The only industry sector of the economy that saw job growth in September was the service-providing sector, which had gains of 6,000 jobs. Construction, manufacturing and goods-producing industries all saw declines. Medium-sized and small businesses took the largest hit last month, each losing 14,000 jobs; large businesses shed 11,000 jobs. The ADP report does not mince words on the status of overall employment in the United States:
“The September decline in employment followed seven monthly increases from February through August. However, over those seven months, the average monthly gain in employment was 34,000. There simply is no momentum in employment.”

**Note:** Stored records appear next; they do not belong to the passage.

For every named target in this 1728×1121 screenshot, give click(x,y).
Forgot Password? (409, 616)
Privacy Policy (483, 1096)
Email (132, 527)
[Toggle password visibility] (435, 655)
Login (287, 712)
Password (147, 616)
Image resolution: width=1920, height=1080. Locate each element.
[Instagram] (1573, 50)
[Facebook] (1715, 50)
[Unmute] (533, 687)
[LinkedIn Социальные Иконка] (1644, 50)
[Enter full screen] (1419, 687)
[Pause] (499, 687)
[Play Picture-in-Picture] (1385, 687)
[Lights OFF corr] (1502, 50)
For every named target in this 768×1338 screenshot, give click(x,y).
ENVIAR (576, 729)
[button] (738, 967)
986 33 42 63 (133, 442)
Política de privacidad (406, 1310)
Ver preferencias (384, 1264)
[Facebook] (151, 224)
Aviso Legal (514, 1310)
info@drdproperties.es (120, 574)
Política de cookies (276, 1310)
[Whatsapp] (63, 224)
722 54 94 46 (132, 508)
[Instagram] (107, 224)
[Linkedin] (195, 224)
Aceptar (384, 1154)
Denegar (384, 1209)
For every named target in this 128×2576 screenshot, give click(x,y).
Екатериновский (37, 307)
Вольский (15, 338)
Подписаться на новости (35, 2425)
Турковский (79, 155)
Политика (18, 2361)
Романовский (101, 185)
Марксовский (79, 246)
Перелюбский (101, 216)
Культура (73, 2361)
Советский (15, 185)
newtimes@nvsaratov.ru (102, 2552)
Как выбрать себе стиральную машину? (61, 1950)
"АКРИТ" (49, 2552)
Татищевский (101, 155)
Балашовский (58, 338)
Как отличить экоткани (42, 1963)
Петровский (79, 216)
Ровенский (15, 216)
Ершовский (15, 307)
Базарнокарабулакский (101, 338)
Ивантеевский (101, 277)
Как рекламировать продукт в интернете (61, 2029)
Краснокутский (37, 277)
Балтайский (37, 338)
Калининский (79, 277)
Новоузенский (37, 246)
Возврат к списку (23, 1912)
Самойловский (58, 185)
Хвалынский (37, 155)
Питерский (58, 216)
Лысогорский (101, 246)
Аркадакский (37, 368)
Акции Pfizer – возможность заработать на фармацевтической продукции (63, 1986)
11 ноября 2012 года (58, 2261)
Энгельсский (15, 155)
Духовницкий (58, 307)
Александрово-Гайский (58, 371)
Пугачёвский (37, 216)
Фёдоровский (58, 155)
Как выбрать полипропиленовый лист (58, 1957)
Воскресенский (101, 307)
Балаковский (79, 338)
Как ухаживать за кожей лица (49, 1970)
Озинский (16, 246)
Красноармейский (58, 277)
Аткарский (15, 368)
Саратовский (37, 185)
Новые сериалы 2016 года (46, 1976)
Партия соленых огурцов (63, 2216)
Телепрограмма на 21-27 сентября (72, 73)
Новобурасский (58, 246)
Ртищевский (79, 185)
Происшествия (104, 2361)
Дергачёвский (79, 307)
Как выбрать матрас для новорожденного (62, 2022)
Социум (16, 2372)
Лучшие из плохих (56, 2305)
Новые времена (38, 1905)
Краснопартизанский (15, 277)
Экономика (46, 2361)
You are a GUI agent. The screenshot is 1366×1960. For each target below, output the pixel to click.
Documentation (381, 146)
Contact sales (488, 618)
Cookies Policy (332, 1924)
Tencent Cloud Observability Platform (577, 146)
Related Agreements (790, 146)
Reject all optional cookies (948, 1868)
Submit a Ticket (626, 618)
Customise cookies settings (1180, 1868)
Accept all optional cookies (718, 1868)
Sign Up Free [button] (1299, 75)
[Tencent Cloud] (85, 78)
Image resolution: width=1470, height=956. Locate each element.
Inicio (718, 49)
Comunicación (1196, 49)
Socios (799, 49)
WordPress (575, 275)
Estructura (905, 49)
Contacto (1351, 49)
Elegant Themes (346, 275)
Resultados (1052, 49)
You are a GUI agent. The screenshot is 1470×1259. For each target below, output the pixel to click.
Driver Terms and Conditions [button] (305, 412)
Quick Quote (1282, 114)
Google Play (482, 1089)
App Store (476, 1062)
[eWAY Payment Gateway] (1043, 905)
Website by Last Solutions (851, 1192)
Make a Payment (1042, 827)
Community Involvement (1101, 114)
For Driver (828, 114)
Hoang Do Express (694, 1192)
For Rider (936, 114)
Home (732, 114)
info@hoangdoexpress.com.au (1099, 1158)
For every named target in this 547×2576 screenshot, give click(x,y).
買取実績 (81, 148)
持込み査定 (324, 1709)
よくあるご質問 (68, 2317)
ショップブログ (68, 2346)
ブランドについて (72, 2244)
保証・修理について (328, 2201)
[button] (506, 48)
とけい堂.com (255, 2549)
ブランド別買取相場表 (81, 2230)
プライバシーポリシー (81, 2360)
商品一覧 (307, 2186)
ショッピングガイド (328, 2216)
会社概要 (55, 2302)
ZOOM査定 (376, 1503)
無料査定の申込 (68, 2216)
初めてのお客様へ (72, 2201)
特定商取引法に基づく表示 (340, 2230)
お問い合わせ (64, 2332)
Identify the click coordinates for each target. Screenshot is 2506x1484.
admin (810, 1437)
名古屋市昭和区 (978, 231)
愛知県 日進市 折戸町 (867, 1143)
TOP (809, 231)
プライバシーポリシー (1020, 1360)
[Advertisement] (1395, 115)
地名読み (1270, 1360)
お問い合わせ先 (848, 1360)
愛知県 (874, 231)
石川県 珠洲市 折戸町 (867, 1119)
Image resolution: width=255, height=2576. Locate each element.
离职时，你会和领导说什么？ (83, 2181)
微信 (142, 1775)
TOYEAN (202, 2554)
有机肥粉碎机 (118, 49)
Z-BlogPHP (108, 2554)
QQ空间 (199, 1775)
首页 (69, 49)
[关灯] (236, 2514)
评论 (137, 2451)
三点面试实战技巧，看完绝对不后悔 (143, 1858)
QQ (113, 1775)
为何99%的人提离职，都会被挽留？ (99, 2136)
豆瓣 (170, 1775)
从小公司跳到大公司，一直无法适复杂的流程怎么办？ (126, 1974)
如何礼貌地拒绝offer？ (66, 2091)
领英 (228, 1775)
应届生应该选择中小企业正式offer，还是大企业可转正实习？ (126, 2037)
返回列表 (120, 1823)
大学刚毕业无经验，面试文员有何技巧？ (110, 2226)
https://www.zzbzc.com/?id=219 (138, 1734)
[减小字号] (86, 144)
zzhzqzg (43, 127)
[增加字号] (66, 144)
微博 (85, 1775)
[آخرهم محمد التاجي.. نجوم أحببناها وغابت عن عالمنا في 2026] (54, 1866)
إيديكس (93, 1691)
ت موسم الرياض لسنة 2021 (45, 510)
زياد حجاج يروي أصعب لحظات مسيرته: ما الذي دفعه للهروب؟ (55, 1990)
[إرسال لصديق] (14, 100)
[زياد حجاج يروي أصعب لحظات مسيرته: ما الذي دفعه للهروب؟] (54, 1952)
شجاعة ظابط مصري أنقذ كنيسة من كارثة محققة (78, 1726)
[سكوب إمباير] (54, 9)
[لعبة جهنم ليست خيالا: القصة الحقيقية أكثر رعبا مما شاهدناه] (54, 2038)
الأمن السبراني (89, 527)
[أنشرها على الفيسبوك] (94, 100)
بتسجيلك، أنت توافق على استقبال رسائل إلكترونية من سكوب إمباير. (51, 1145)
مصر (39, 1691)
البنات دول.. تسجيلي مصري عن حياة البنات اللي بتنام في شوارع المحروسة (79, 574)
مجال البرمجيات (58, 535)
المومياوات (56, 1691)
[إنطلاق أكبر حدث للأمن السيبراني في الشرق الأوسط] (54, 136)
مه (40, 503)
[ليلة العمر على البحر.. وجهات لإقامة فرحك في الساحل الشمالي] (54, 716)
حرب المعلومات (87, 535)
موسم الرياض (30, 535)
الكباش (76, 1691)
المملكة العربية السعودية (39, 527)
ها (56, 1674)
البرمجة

The ADP report is a closely watched information set by investors and economists, and is a precursor to monthly data set to be released by the U.S. Department of Labor’s Bureau of Labor Statistics later this week. ADP’s report does not include federal employment information, but was quick to point out that government employment numbers had been seeing a decline from the closure of many census-related jobs from the spring months when a significant number of temporary census workers were employed in every state.
So what is happening to IT? Job vacancies, as measured by online job openings for technology, expanded by 15,200 positions nationally last month, according to a monthly report from The Conference Board, a nonprofit organization. However, open positions do not necessarily translate into major gains in jobs being filled.
In terms of current job demand, systems, network, programming and project management skills are hot.
“Our latest nationwide survey of employers, completed in September, shows 38 percent of IT employers plan to hire full-time, permanent employees in the fourth quarter; 11 percent expect to decrease head count,” said CareerBuilder spokesperson Jennifer Grasz in an interview with eWEEK. “We see continued demand for computer programmers, software developers, network engineers, network systems analysts, system security analysts, project managers, Web-related occupations.”
Business spending is up a little, but IT spending is slowing down, according to Seeking Alpha writer Michael Shulman, who writes about the economy from an investor’s perspective. He sees key economic indicators, including credit, general optimism, government spending, consumer spending, business spending and exports all trending downward.
Shulman wrote in his blog post “Inside the Latest ADP Report“: “This [business spending] is up slightly, but the traditional motor, IT spending, is taking a hit according to ChangeWave and other surveys as well as forecasts from companies such as Intel and Cisco… The bottom line: The double dip is here. If not in the data, then in the real world, and the market seems to like this for it ensures more liquidity from central bankers. That being said, stocks trading based on real-world earnings, such as industrial cyclicals, luxury goods retailers and IT companies, are in for a rough ride.”
Analysts had predicted that jobs were going to rise by about 50,000, but the ADP report showed the economy-at least in terms of hiring-is waning.